Reba draws her inspiration from her Southern roots and life long night terrors. Years of vivid nightmares are kept in a personal journal, full of hand written notes and sketches, detailing the hours in the night when her mind seems to take its own little road trip. Her current series: After The End including, this I know- Sarah’s Confession, tells me so–The Last Witness, and to him belong-Asa’s Chase are spine chilling, and sometimes disturbing, paranormal thrillers based on one of those journeys…which began when consciousness ended.

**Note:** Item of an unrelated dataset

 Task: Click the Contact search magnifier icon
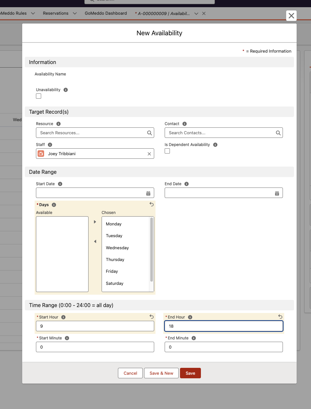(x=278, y=133)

When asked what future books are in the making she laughs and says, “Oh, I don’t think I will live long enough to write down all the stories I have in my head. There have been a couple of independent film director’s talk to me about making my After the End series into movies. That would only happen if they filmed it in the Deep South and used local actors. Who knows, it could happen. Other than that, I am thinking about a book about caretaking and caring for family members with dementia. I would also love to do a compilation of short stories using some of my grandmother’s (on both sides) wonderful life stories of growing up during the depression in the Deep South. I already have a title: Tales of the Plummy Pile. Plummy Pile, you say? Well, you have to wait to read the book to find out!” Then, she giggles and whispers, “You never know where poodaddling will lead you.”